::: DATA IN THIS EXERCISE

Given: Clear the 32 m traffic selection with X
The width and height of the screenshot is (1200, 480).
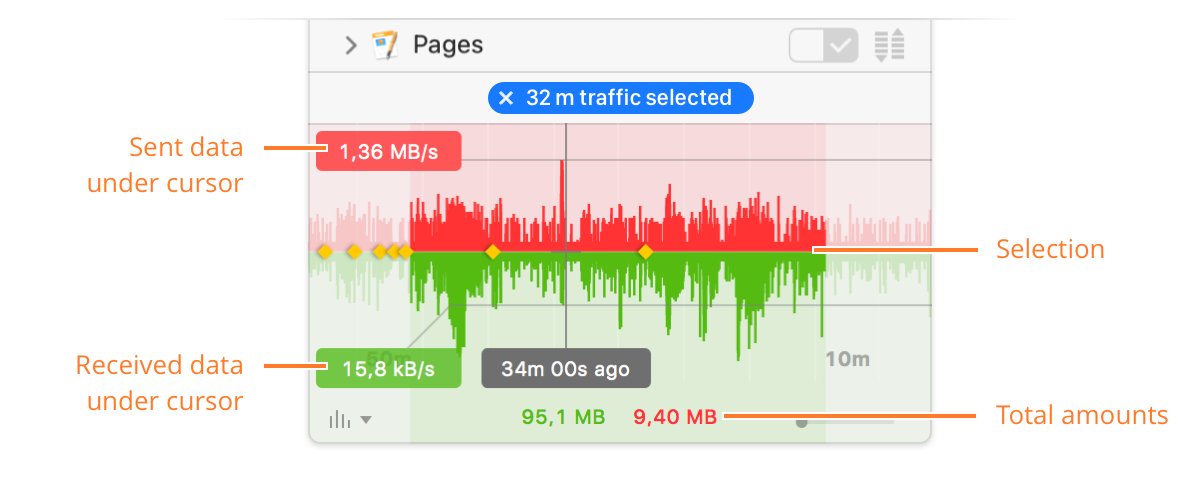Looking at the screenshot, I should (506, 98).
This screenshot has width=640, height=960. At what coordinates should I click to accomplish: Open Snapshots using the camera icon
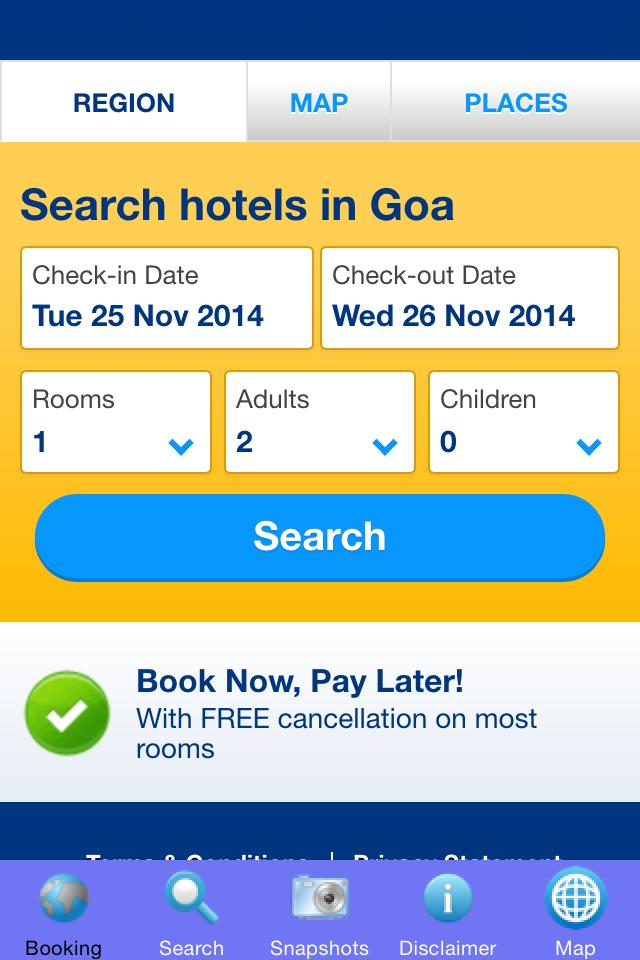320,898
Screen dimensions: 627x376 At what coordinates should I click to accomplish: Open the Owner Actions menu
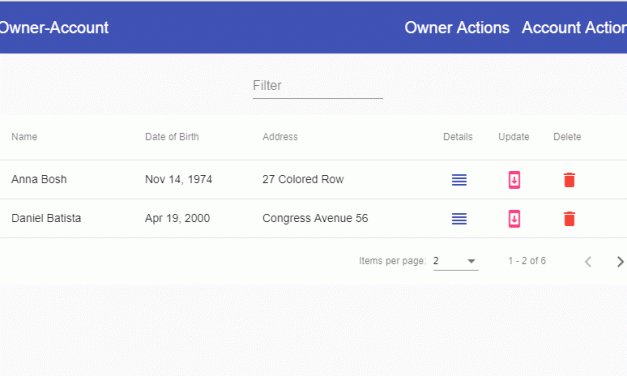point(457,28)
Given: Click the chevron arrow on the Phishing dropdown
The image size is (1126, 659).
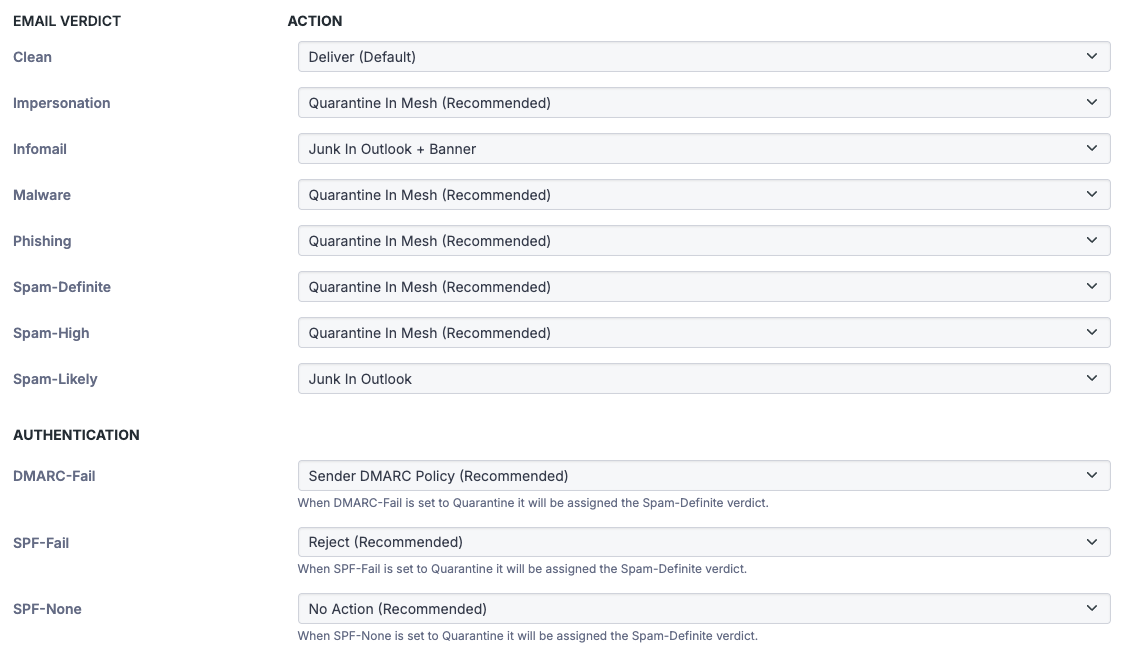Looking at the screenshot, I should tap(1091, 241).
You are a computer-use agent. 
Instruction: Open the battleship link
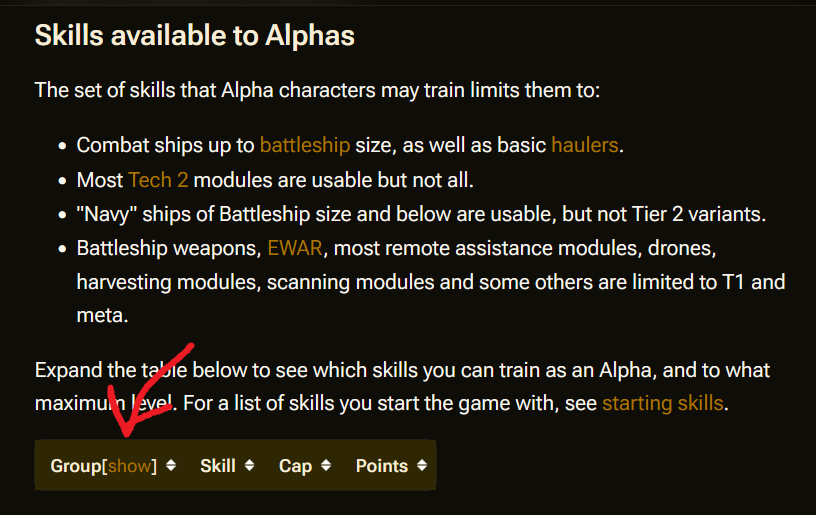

::::::

* [PROBLEM TO WORK ON] Exclude the pictures. Write out the remaining data exactly.

* [TASK ANSWER]
Given: Clear the 32 m traffic selection with X
The width and height of the screenshot is (1200, 480).
Looking at the screenshot, I should (506, 98).
This screenshot has width=640, height=960. At what coordinates should I click to accomplish: Open Snapshots using the camera icon
320,898
Screen dimensions: 627x376 At what coordinates should I click to accomplish: Open the Owner Actions menu
point(457,28)
Given: Click the chevron arrow on the Phishing dropdown
The image size is (1126, 659).
Looking at the screenshot, I should tap(1091, 241).
You are a computer-use agent. 
Instruction: Open the battleship link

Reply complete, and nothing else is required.